──────── Document segment

# Few shots from the Cleveland storm, 12-16-07



## VBigFord20 (Aug 17, 2004)

Took this around noon on W.130th. It was coming down real good at this point.



















At one of the apartment buildings in Cleveland around 6:00pm. I got a few more pics but don't have them uploaded yet.

Truck and plow did great. Only problem I had was doing a lot at a pizza place and one of the cement parking curbs in the spots had been moved, and I did not know this, and I hit it.

No damage, just a nasty reminder to double check things are how they were before the snow started flying.


----------



## LawnzzzANDsnow (Dec 7, 2003)

Where are the huge piles?


----------



## KGRlandscapeing (May 2, 2007)

this was r first snow and thats the westside anyway


----------



## VBigFord20 (Aug 17, 2004)

LawnzzzANDsnow;458464 said:


> Where are the huge piles?


Hard to get huge piles in lots that are not very long and half filled with cars.

It was a oddball storm. First it snowed, then it rained and most of it melted, then we got another 4" on this side of town by the end of the night. Got to love that slush and ice mixed in with the snow.


----------



## J&R Landscaping (Dec 25, 2005)

Truck looks nice!


----------

────────────────

Exercise directions »
Answer these questions from the Cleveland storm thread:
1. On what street was the photo taken around noon?
2. What did the poster hit while plowing a lot at a pizza place?
3. How much more snow fell on the poster's side of town by the end of the night?

──────── Recorded information

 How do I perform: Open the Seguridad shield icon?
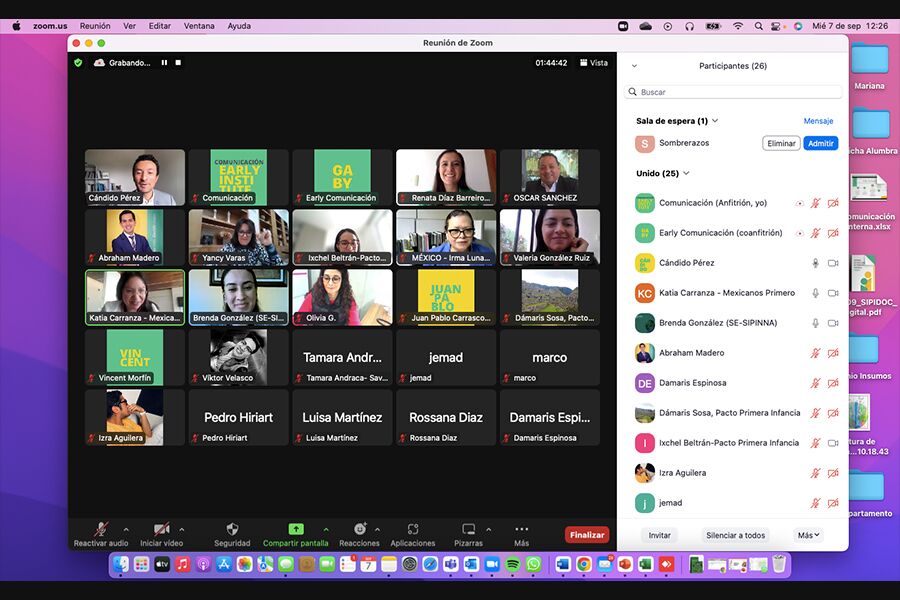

────────────────

Written response »
1. W.130th.
2. One of the cement parking curbs, which had been moved.
3. 4 inches.